Texto de lectura:

=======

Editorial

Política y avance narco

Se pareció demasiado a una escena cinematográfica. Sin embargo, se trata de la más cruda realidad. De una realidad que durante años se encargó de dar claras señales de alerta que, lamentablemente, no fueron valoradas a tiempo.

Las calles céntricas de la ciudad de Rosario se convirtieron en los últimos días horas en el escenario de ajustes de cuentas de mafias y narcotraficantes. El hecho más grave ocurrió a ocho cuadras del edificio de Tribunales, cuando el hijo de un ex jefe de la barra brava de Ñuls fue ultimado por un sicario con un certero balazo en la cabeza.

La víctima, Maximiliano Rodríguez, de 26 años, se recuperaba de un ajuste de cuentas previo, luego de que fuera baleado porque se supone que él había disparado contra un adolescente de 17 años que “custodiaba” un búnker de drogas en un barrio de la ciudad.

En definitiva, los hechos muestran todos los ribetes de una guerra entre bandas narcos. Como viene ocurriendo en países como Colombia o México desde hace décadas, donde las matanzas son moneda corriente.

De hecho, en lo que va de 2013 se produjeron 27 asesinatos en Rosario.

Tal vez pueda parecer exagerado comparar lo que sucede en la Argentina con lo que ocurre en un país desangrado, como México, donde se calcula que desde 2006 fueron asesinadas alrededor de 50 mil personas. Pero es evidente que estos dramáticos escenarios no se generan de la noche a la mañana, sino mediante un proceso que debe ser atacado antes de que cobre un volumen inmanejable.

Quienes han vivido de cerca dicho proceso aseguran que, los primeros síntomas de avance narco sobre un territorio, se manifiestan en despliegues de extravagante riqueza.

A fines de 2008, cayó en Rosario un hombre que luego sería conocido como “El rey de la efedrina”. Se trató de Mario Segovia, quien se daba el lujo de pasear por las calles de la ciudad en un Rolls Royce último modelo, mientras su esposa conducía un Hummer de 2007, otro de 2006 y una camioneta Land Rover, entre otros vehículos de alta gama.

Pero hay más síntomas que revelan el avance narco. Por un lado, la corrupción en las fuerzas de seguridad. Por otro, la guerra abierta entre grupos rivales, que pelean por territorios representativos de negocios y dinero.

Si no se lo detiene con decisión, el flagelo se extiende como una verdadera epidemia. La corrupción se expande. Las muertes se multiplican entre las tropas mafiosas, pero también incluyen a vecinos que quedan en medio de balaceras y a aquellos que se atrevan a investigar o a enfrentar el fenómeno.

Las señales son elocuentes. Por lo tanto, el gobierno provincial enfrenta un doble problema: controlar la situación expansiva del crimen en un año electoral donde el justicialismo juega a fondo con la carta política de la supuesta inacción oficial.

A la vez, encumbrados funcionarios nacionales convergen en este propósito con un sorprendente grado de cinismo e irresponsabilidad, ya que el narcotráfico es un delito federal y la droga permea las fronteras con extraordinaria facilidad.

=======

Consignas:
a) Según el editorial, ¿cuántos asesinatos hubo en Rosario en lo que va de 2013?
b) Copia sin cambios el fragmento del editorial que empieza con "Se pareció demasiado" y llega hasta "en la cabeza.".
c) ¿Por qué se estaba recuperando Maximiliano Rodríguez cuando lo mataron? Explícalo según el editorial.

=======

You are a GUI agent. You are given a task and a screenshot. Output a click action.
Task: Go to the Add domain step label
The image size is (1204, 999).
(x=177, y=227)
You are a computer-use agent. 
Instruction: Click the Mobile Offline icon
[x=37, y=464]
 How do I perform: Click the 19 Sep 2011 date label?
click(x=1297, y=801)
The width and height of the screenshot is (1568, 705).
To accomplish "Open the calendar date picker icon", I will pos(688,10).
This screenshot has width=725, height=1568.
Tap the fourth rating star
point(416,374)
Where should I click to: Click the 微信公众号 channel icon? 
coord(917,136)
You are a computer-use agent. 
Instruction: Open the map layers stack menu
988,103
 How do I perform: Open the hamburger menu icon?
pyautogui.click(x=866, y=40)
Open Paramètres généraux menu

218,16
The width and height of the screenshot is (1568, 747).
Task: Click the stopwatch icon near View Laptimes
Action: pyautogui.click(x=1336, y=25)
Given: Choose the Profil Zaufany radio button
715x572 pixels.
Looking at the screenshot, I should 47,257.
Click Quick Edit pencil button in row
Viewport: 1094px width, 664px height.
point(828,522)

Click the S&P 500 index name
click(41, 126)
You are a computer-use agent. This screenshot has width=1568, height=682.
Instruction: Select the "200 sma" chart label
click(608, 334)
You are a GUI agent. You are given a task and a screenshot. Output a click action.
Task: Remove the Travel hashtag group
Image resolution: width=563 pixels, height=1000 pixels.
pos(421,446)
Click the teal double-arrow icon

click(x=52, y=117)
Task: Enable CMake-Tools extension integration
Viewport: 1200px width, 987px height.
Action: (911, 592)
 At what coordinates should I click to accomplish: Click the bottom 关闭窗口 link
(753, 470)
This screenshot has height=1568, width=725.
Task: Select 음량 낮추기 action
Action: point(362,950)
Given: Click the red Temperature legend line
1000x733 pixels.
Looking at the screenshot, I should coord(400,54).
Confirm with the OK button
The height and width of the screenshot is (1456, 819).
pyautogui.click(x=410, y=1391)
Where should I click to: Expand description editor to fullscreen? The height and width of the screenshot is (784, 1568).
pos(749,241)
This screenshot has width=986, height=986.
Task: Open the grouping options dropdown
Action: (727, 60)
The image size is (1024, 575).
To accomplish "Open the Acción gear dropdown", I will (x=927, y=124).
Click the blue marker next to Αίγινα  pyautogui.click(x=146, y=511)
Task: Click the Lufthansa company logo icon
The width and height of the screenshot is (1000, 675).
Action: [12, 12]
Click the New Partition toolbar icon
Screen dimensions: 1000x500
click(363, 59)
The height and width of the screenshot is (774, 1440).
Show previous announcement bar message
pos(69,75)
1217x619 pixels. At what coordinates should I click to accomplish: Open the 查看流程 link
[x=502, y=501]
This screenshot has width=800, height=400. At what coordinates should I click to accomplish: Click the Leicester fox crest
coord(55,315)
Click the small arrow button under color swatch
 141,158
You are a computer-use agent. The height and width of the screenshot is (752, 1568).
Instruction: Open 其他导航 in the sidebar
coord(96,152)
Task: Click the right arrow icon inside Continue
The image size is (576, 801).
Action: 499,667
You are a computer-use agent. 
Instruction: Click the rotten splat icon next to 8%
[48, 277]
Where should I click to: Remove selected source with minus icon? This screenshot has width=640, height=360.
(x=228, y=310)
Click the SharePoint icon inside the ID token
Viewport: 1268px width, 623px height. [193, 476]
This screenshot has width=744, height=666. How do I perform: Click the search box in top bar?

=======

Soluciones del ejercicio:
a) Hubo 27 asesinatos.

b)
Se pareció demasiado a una escena cinematográfica. Sin embargo, se trata de la más cruda realidad. De una realidad que durante años se encargó de dar claras señales de alerta que, lamentablemente, no fueron valoradas a tiempo.

Las calles céntricas de la ciudad de Rosario se convirtieron en los últimos días horas en el escenario de ajustes de cuentas de mafias y narcotraficantes. El hecho más grave ocurrió a ocho cuadras del edificio de Tribunales, cuando el hijo de un ex jefe de la barra brava de Ñuls fue ultimado por un sicario con un certero balazo en la cabeza.

c) Se recuperaba de un ajuste de cuentas previo. Lo habían baleado porque se supone que él había disparado contra un adolescente de 17 años que custodiaba un búnker de drogas en un barrio de Rosario.